- [Arbeitsanweisungen]:
A: Wiederholen Sie wörtlich die Passage aus dem Artikel über Fritz Kalkbrenner, die mit den Worten „Fritz Kalkbrenner ist“ einsetzt, und hören Sie nach „des Musikjournalisten eingeschlagen.“ auf.
B: Führen Sie den Artikel über Fritz Kalkbrenner im Anschluss an seinen letzten Satz weiter.

- [Lesetext]:

----------

Morgen hier, heute da


Wie ein letzter warmer Herbsttag: Fritz Kalkbrenner hat ein Soloalbum produziert, das auch ohne Paul gut klingt.

Ein alter Tresenspruch des Journalismus lautet: Wer es als Musiker nicht schafft, wird Musikkritiker. Meist grummelig, oft schlecht gekleidet. Konkrete Beispiele aus dieser und anderen Redaktionen der Republik aufzuzählen, würde diese Zeilen sprengen. Weitaus spannender ist ohnehin der Umkehrschluss: Musikjournalisten, die sich auf die andere Seite des Grabens retten: Wir denken an Neil Tennant, Lenny K, und, ja, irgendwie auch an Marilyn Manson, wobei wir in diesem Fall das Musikalische außen vorlassen. Ein schöner Neuzugang in dieser Kategorie ist der Berliner Fritz Kalkbrenner, ehedem Musikjournalist, etwa bei MTV, heute Produzent/DJ. Und da sein Nachname synonym mit dem Schlachtruf „Berlin Calling“ seit Jahren schon für Techno Made In Germany durch die Klubs wandert, macht es wenig Sinn, ihm, wo wir gerade schon dabei sind, die zweite Schublade zu verwehren: Eben jene der musikschaffenden Brüderpaare.

Fritz Kalkbrenner ist der kleine Bruder von Paul-Sie-Wissen-Schon-Wer-Kalkbrenner, der kleine Bruder also von Deutschlands unbekanntestem Superstar. Er hat, wie Paul auch, die Jugend in Berlin Lichtenberg überlebt, sich früh, nach Pauls Meinung zu früh, in den Elektro-Clubs der Hauptstadt rumgetrieben, kurz vor dem Abi die Schule geschmissen, und dann, um die Eltern zu beruhigen, die anständige Laufbahn des Musikjournalisten eingeschlagen.

----------

- [Extrahierte Daten]:
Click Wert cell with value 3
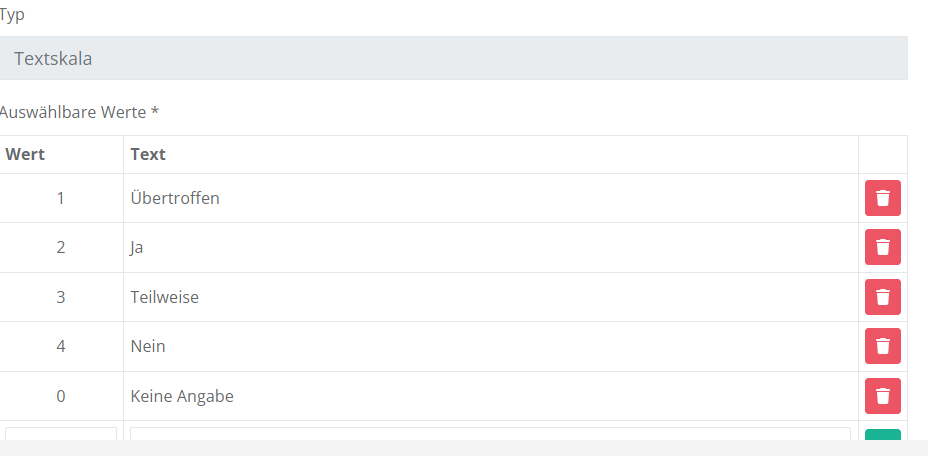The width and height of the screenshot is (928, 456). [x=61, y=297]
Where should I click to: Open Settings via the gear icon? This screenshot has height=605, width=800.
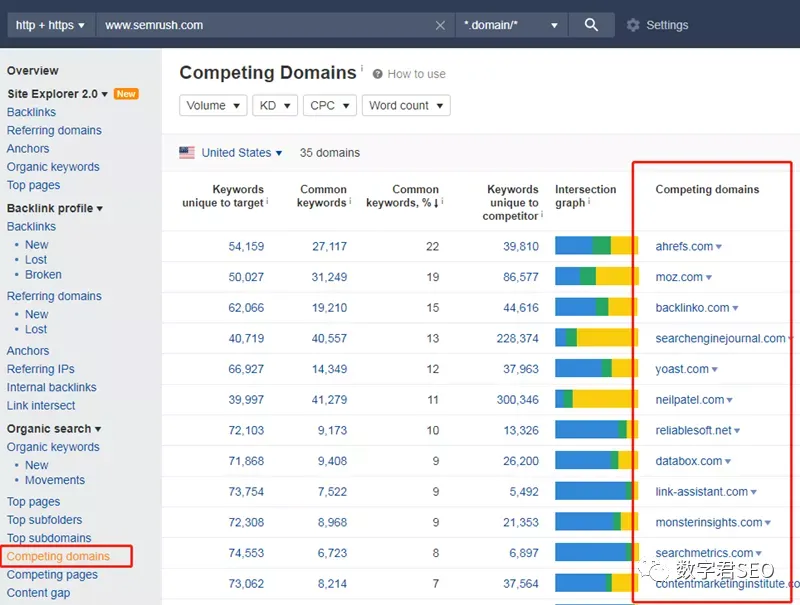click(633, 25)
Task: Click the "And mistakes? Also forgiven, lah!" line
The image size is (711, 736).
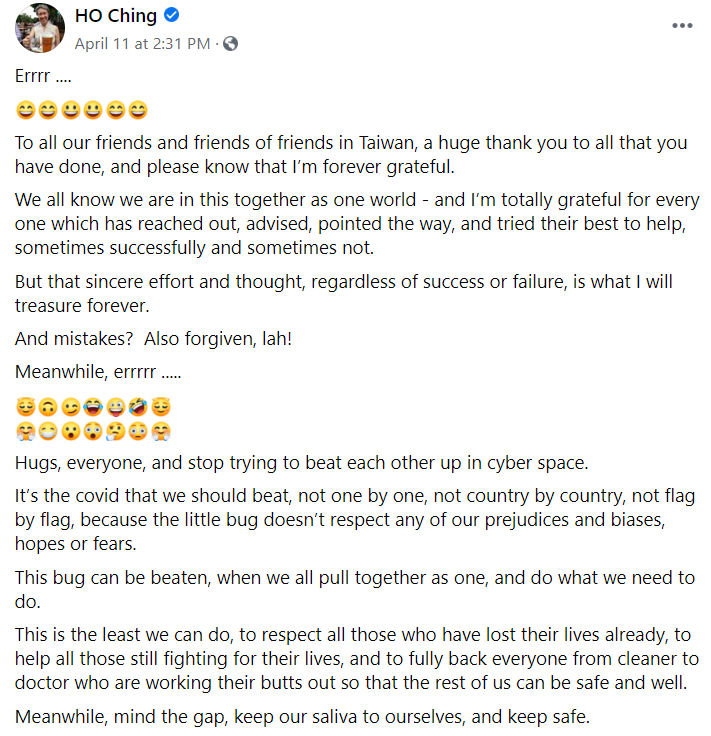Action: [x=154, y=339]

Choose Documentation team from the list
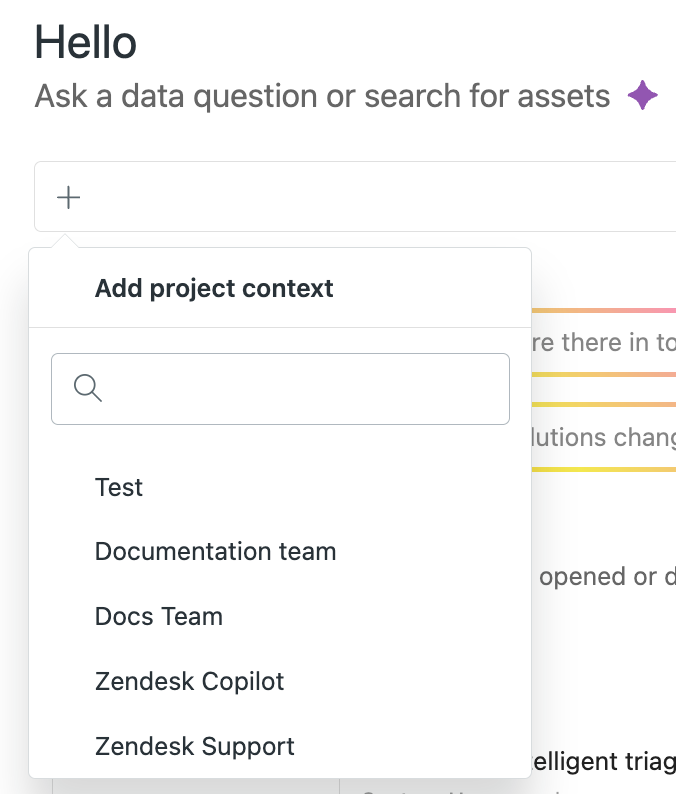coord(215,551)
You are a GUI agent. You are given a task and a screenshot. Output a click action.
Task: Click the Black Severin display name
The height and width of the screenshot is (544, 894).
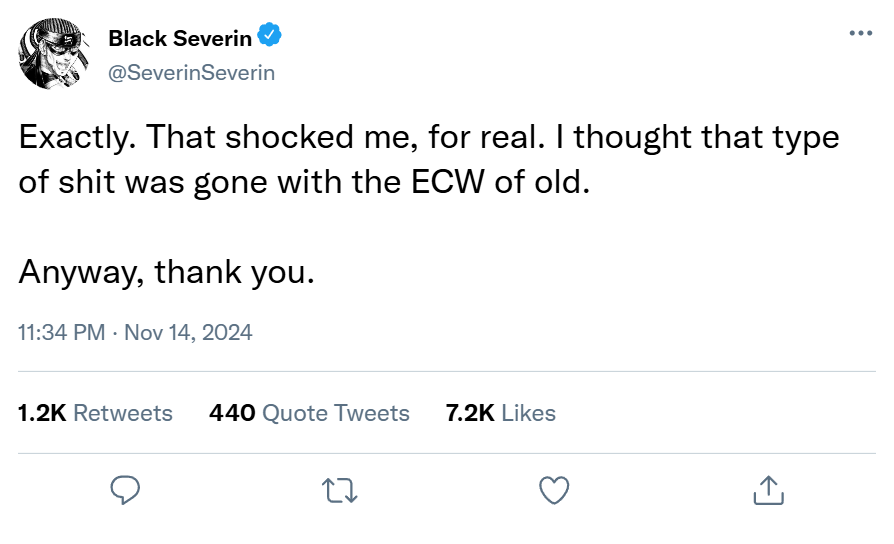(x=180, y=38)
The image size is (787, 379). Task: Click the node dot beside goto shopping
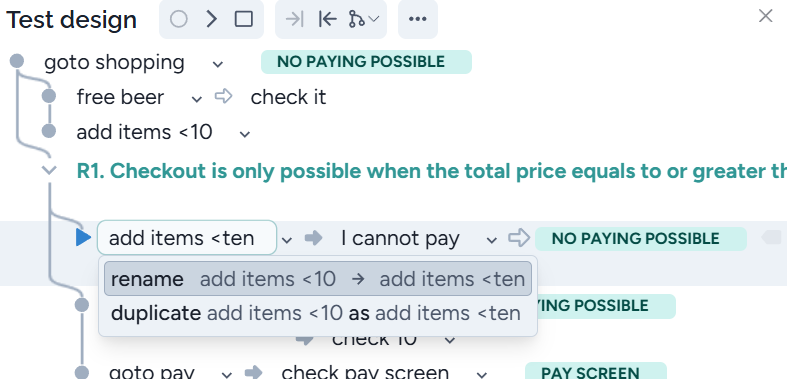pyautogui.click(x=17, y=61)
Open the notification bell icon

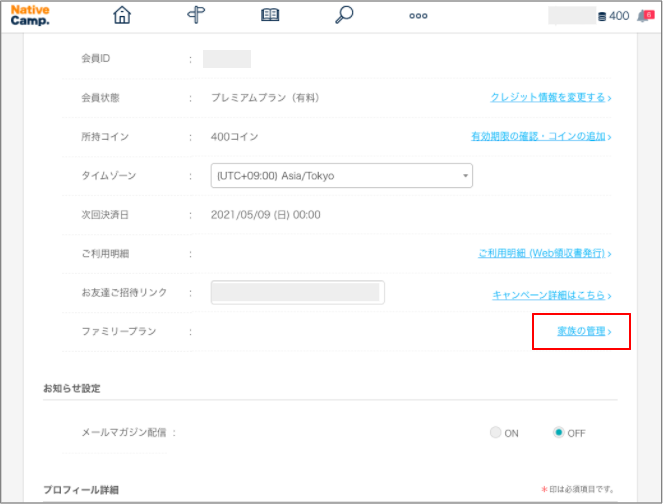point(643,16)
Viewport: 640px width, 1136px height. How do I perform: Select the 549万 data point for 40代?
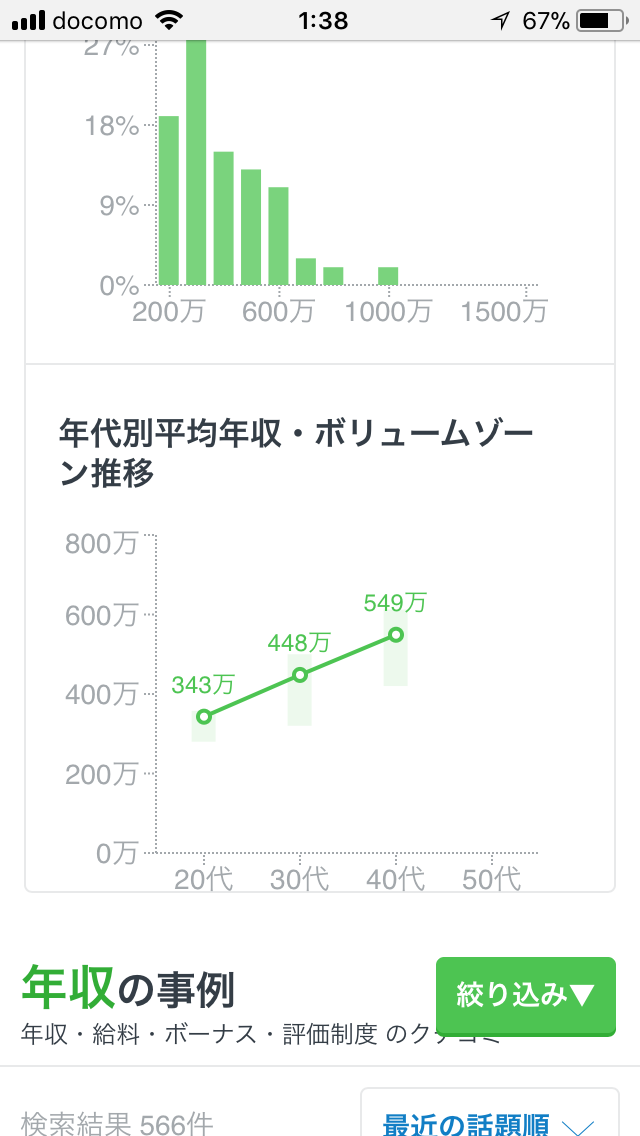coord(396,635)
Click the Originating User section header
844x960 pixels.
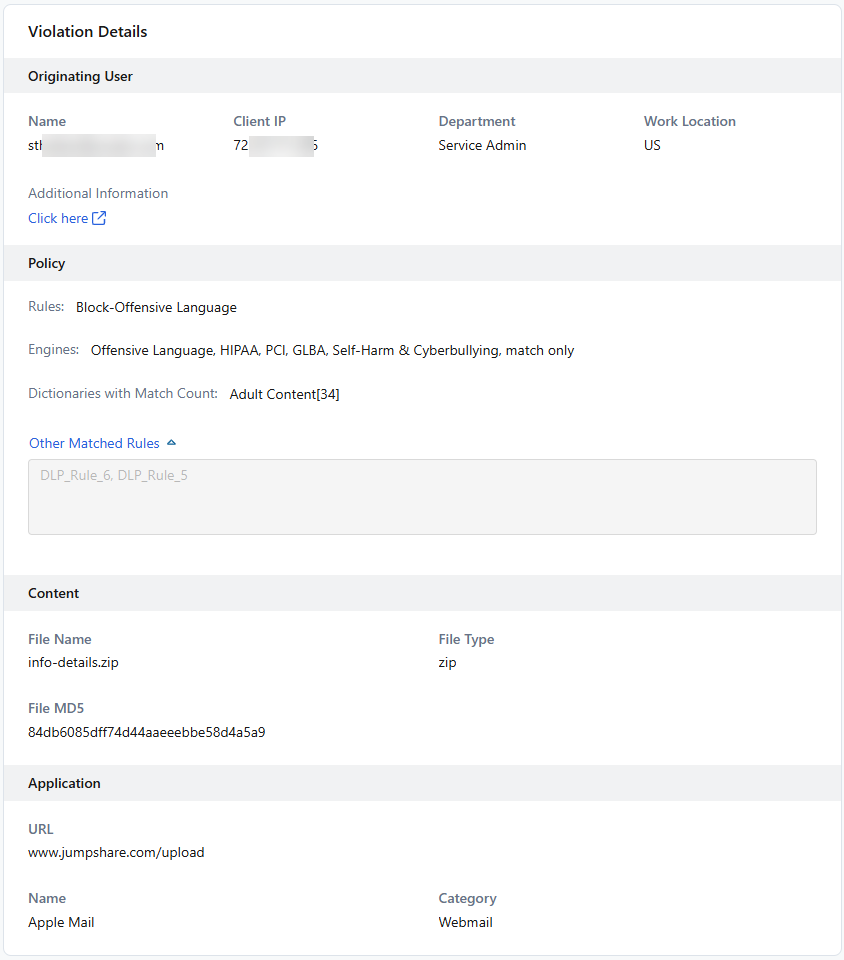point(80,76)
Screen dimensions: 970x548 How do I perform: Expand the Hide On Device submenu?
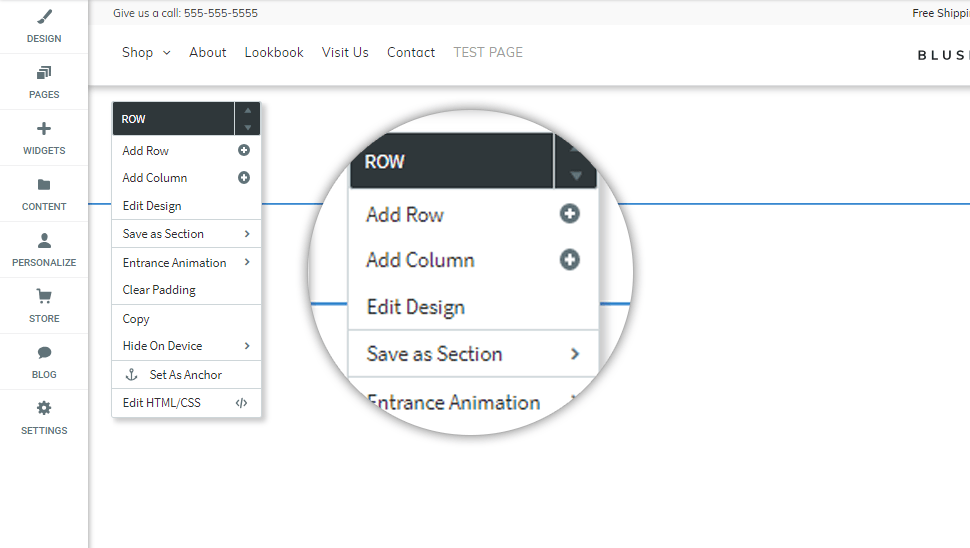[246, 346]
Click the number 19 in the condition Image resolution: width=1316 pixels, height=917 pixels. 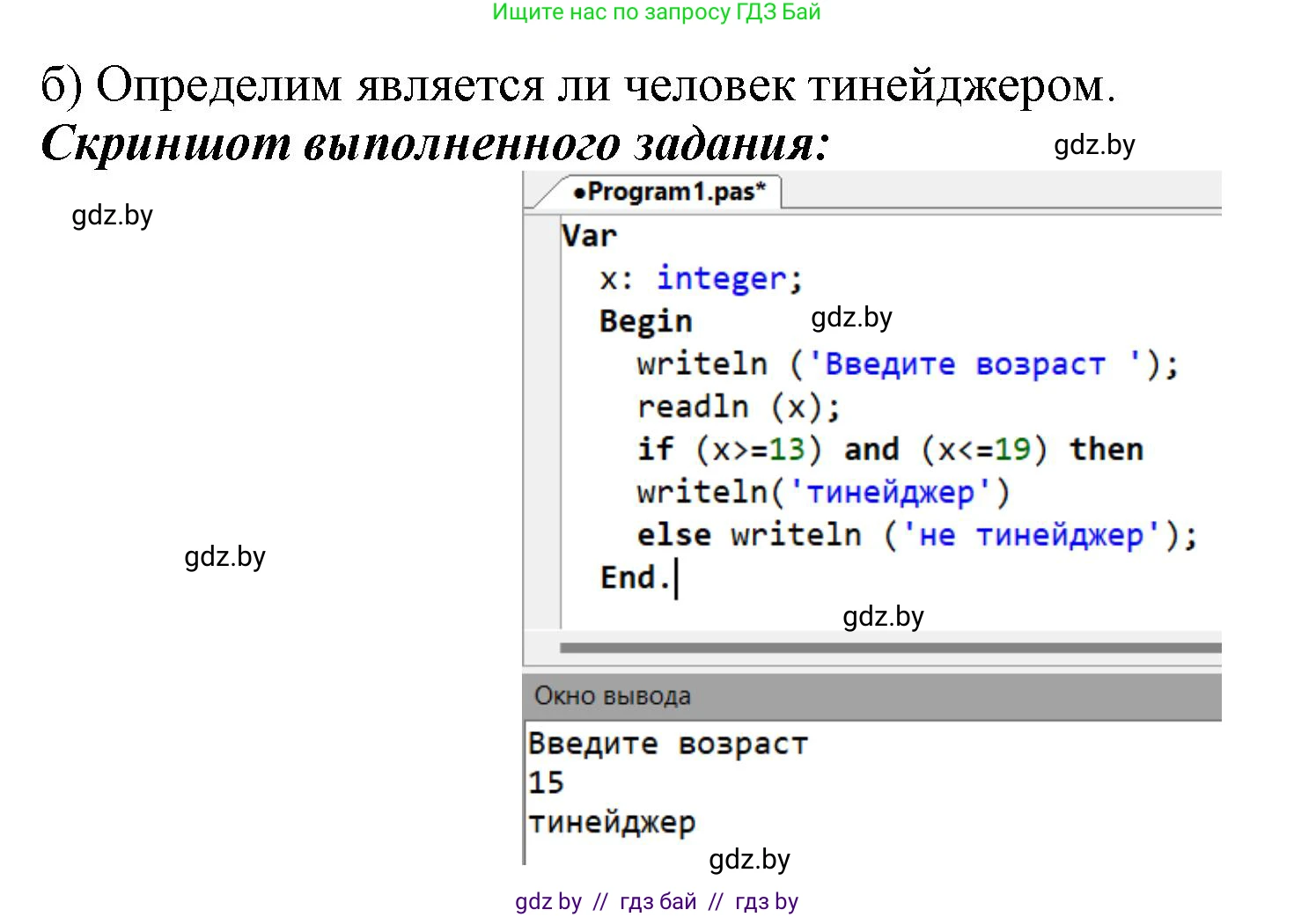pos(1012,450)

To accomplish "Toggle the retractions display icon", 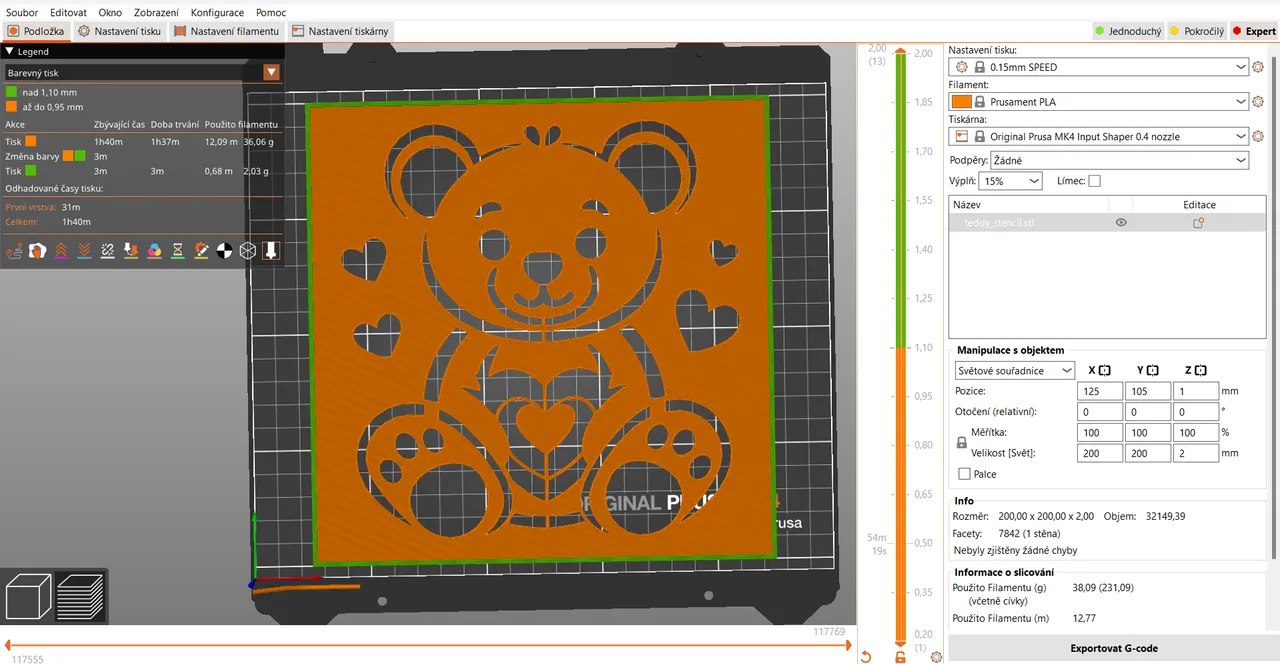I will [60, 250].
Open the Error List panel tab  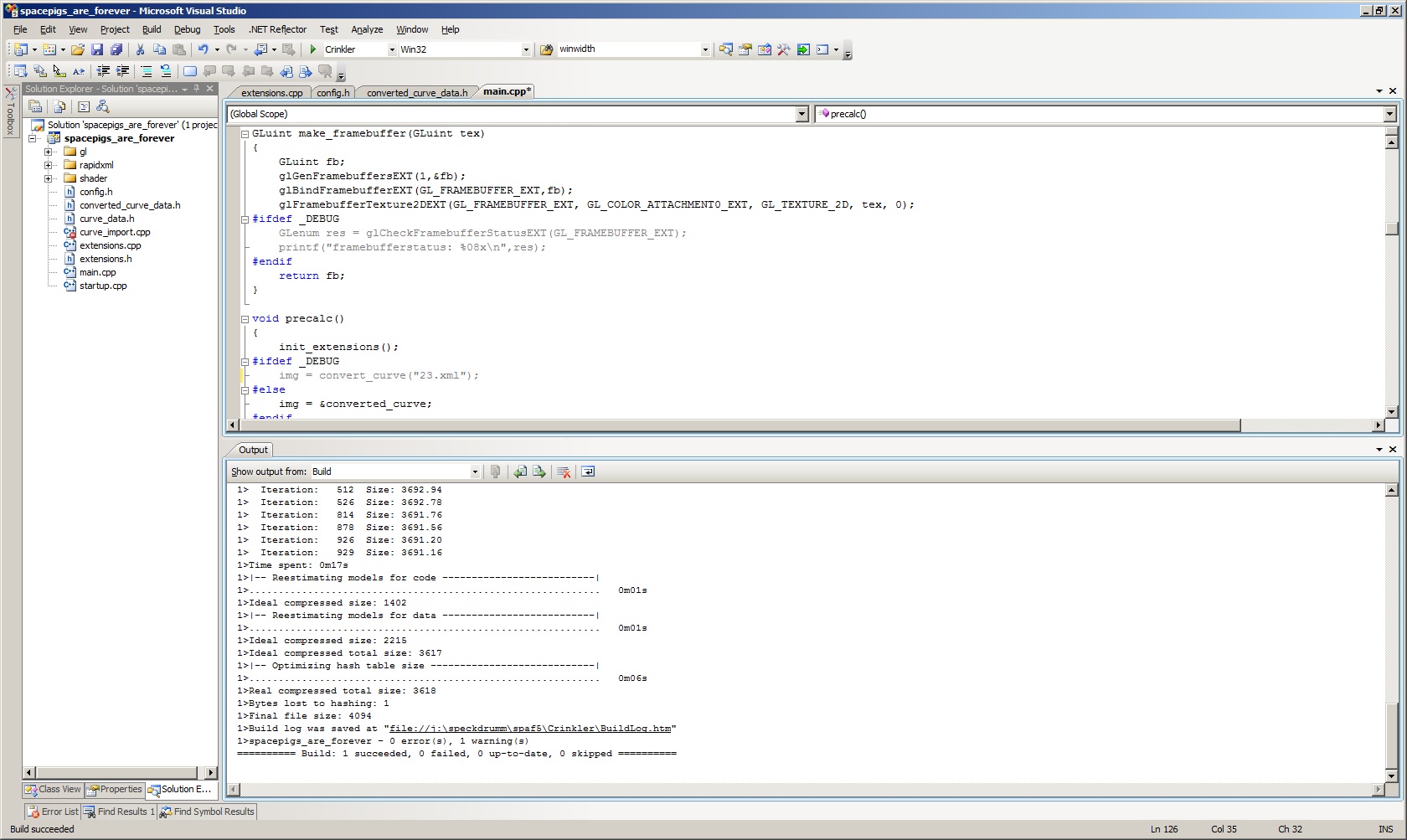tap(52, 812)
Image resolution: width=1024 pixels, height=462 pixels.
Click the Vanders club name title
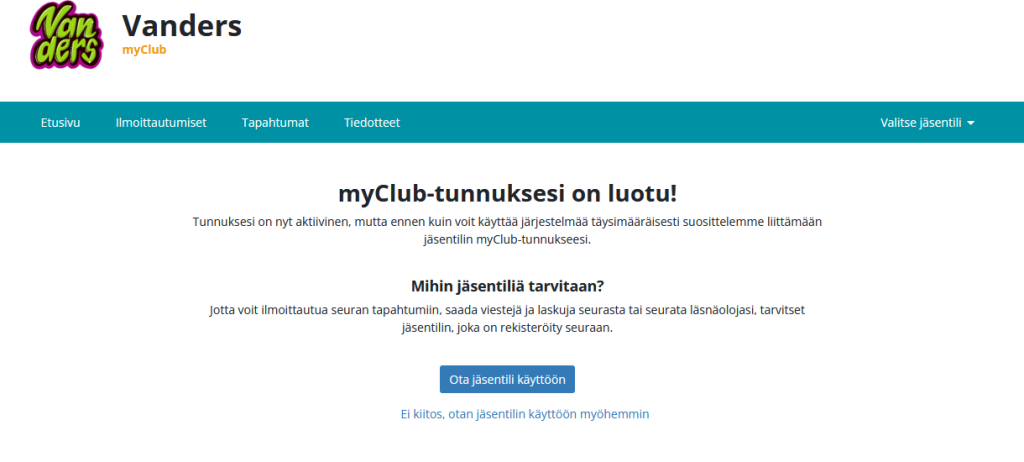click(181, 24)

----------

- [Erwartete Ergebnisse]:
A:
Fritz Kalkbrenner ist der kleine Bruder von Paul-Sie-Wissen-Schon-Wer-Kalkbrenner, der kleine Bruder also von Deutschlands unbekanntestem Superstar. Er hat, wie Paul auch, die Jugend in Berlin Lichtenberg überlebt, sich früh, nach Pauls Meinung zu früh, in den Elektro-Clubs der Hauptstadt rumgetrieben, kurz vor dem Abi die Schule geschmissen, und dann, um die Eltern zu beruhigen, die anständige Laufbahn des Musikjournalisten eingeschlagen.

B:
Jetzt, wo wir all die Schubladen auf- und wieder zugezogen haben, können wir uns getrost dem Eigentlichen widmen: Fritz Kalkbrenner hat ein Solo-Album aufgenommen, und dies ist, Schublade auf, nicht weniger als ein letzter Sonnenstrahl kurz vor den kalten Monaten. Warum der 29-jährige Produzent sein schönes Debüt HERE TODAY GONE TOMORROW ausgerechnet jetzt und nicht zu einer Jahreszeit veröffentlicht, die zu seinen Stücken passt, weiß er selbst nicht zu beantworte. Und auch der Frage, wie der Über-Bruder das Album findet, weicht er geschickt aus: Paul habe immerhin den Remix zur ersten Single angefertigt. Die beiden benutzen ohnehin eine ähnliche Sound- und Samplebibliothek, weswegen Fritz Kalkbrenner in den besten Momenten wie die besten Momente von Paul Kalkbrenner klingt. Bei diesem Bruderpaar darf man getrost von einer gemeinsamen musikalischen DNA sprechen, wobei Fritz wärmer und nicht so kühl-technoid produziert wie Bruder Paul.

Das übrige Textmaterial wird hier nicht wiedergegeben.